EXERCISE DESCRIPTION —
Everything from the line containing "TOS (405, 2555)" through the line containing "Events (46, 92)" should be repeated exactly, and nothing else from the data.

RECORDS FOR THIS EXERCISE —
........

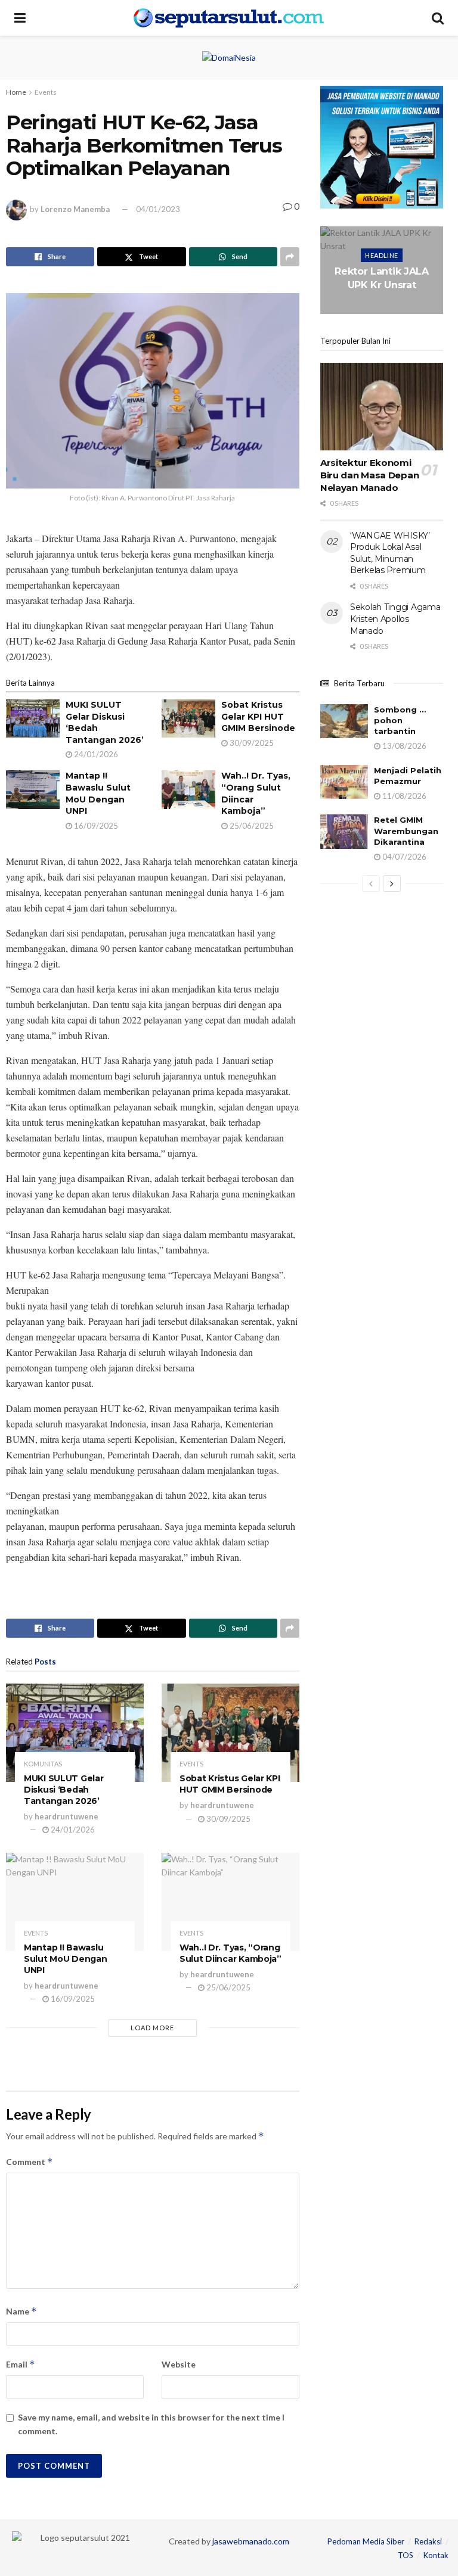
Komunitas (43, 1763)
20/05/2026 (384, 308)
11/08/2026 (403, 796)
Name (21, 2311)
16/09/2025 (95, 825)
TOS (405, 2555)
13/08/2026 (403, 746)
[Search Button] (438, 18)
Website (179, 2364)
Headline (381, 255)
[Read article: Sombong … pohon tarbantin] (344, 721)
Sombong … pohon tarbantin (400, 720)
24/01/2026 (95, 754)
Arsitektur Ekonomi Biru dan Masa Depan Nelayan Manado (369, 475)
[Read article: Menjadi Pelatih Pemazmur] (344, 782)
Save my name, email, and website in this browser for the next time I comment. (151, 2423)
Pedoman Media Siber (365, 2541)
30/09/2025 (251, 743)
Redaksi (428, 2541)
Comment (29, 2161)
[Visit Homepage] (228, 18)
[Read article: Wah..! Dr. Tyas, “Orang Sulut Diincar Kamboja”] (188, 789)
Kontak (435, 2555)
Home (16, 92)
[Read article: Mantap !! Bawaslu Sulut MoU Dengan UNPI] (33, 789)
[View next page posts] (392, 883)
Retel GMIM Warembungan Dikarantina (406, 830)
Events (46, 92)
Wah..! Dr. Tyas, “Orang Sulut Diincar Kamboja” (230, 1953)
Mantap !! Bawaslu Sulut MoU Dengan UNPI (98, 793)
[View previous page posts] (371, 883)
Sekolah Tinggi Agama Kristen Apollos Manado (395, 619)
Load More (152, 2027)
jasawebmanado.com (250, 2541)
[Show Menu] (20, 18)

........

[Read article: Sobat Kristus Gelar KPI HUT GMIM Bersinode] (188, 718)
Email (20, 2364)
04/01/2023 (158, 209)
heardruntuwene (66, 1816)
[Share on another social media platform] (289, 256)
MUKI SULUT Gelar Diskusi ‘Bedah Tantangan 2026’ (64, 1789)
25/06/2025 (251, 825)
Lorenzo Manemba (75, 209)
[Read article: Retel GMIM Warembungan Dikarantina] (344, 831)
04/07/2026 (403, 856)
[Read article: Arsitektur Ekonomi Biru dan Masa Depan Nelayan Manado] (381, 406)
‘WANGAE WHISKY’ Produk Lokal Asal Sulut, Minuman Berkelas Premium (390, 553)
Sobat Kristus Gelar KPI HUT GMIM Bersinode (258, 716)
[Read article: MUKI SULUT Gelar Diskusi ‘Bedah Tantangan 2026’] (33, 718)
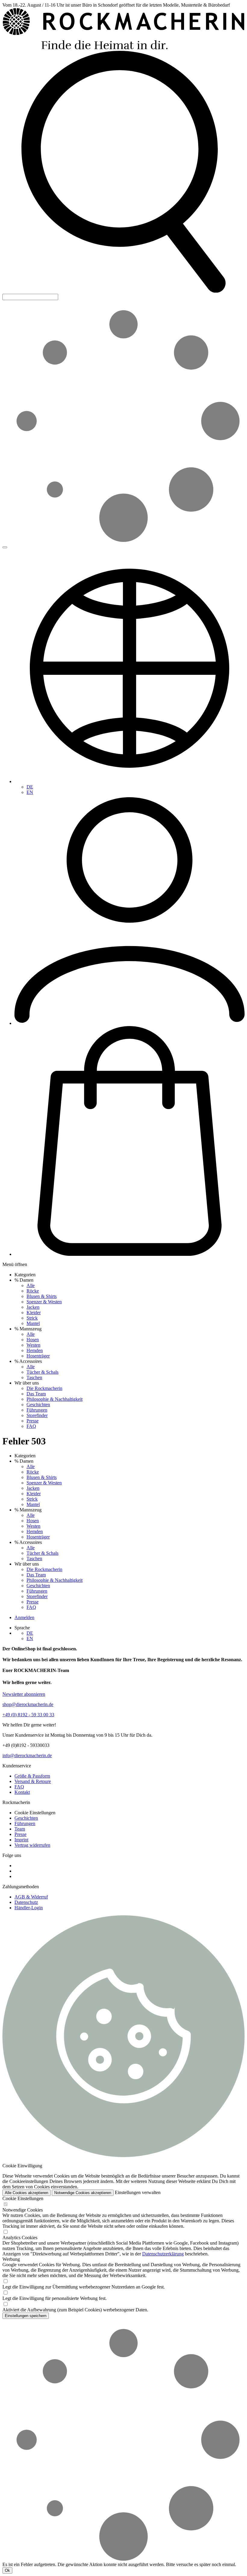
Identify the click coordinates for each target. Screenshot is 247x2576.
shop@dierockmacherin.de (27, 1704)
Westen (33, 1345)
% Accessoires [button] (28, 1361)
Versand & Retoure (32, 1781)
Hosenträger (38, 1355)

........

RESULT OF THIS TASK —
TOS (405, 2555)
13/08/2026 (403, 746)
[Search Button] (438, 18)
Website (179, 2364)
Headline (381, 255)
[Read article: Sombong … pohon tarbantin] (344, 721)
Sombong … pohon tarbantin (400, 720)
24/01/2026 (95, 754)
Arsitektur Ekonomi Biru dan Masa Depan Nelayan Manado (369, 475)
[Read article: Menjadi Pelatih Pemazmur] (344, 782)
Save my name, email, and website in this browser for the next time I comment. (151, 2423)
Pedoman Media Siber (365, 2541)
30/09/2025 (251, 743)
Redaksi (428, 2541)
Comment (29, 2161)
[Visit Homepage] (228, 18)
[Read article: Wah..! Dr. Tyas, “Orang Sulut Diincar Kamboja”] (188, 789)
Kontak (435, 2555)
Home (16, 92)
[Read article: Mantap !! Bawaslu Sulut MoU Dengan UNPI] (33, 789)
[View next page posts] (392, 883)
Retel GMIM Warembungan Dikarantina (406, 830)
Events (46, 92)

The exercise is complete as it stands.